[[ Records provided, beginning ]]
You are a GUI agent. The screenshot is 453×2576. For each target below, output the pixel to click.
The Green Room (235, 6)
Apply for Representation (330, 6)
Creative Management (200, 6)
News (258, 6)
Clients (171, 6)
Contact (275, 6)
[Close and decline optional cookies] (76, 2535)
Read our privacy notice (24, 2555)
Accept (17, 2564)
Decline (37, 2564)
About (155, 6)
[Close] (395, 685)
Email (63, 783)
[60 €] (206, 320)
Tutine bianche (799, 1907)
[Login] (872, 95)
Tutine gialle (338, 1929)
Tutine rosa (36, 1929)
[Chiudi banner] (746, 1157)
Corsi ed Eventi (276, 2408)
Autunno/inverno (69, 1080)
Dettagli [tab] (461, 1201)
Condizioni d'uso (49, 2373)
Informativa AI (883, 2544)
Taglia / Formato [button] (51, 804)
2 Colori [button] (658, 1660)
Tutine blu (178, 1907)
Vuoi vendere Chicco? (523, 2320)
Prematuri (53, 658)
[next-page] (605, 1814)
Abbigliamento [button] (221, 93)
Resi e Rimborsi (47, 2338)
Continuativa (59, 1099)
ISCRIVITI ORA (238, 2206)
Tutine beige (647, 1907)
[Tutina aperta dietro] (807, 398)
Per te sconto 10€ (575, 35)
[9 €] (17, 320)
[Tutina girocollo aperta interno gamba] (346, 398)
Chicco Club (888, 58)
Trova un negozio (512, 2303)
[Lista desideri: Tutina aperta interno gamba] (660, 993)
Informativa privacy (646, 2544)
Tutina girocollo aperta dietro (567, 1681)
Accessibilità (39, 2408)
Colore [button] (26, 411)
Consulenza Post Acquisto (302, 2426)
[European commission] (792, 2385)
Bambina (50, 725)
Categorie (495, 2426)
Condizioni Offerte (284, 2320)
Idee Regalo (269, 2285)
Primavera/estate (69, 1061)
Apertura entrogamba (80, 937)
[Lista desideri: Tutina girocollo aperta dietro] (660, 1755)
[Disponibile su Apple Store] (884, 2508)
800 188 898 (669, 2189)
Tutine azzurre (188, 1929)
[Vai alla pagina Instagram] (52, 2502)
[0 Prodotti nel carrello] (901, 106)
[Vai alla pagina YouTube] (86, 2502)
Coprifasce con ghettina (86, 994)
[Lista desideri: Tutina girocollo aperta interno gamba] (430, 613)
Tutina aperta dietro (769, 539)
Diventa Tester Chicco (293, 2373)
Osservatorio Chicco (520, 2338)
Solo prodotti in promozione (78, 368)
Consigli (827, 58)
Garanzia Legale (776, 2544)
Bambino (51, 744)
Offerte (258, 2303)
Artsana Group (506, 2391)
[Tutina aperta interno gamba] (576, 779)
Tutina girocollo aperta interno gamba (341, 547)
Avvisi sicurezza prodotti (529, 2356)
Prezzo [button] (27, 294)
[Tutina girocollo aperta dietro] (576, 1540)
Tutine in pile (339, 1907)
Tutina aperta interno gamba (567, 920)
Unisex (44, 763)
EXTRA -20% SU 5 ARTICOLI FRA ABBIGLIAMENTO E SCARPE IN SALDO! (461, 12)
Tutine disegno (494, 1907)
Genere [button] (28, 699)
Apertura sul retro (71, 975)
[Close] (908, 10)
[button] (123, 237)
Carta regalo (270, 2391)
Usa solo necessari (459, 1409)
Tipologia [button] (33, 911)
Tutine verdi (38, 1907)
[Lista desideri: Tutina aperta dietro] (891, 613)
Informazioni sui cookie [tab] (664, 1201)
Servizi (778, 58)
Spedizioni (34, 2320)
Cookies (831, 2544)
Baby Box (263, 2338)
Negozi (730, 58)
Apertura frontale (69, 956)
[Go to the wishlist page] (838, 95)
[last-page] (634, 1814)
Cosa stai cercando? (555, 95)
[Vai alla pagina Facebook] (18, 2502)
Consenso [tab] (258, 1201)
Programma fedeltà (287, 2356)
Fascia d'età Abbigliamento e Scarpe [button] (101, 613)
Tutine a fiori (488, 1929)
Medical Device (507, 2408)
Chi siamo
[[ Records provided, end ]]
→ Task goal
Return, exactly, the lines from the first line of the records above to the line containing "Autunno/inverno (69, 1080)", both included.

→ Exercise response
You are a GUI agent. The screenshot is 453×2576. For each target below, output the pixel to click.
The Green Room (235, 6)
Apply for Representation (330, 6)
Creative Management (200, 6)
News (258, 6)
Clients (171, 6)
Contact (275, 6)
[Close and decline optional cookies] (76, 2535)
Read our privacy notice (24, 2555)
Accept (17, 2564)
Decline (37, 2564)
About (155, 6)
[Close] (395, 685)
Email (63, 783)
[60 €] (206, 320)
Tutine bianche (799, 1907)
[Login] (872, 95)
Tutine gialle (338, 1929)
Tutine rosa (36, 1929)
[Chiudi banner] (746, 1157)
Corsi ed Eventi (276, 2408)
Autunno/inverno (69, 1080)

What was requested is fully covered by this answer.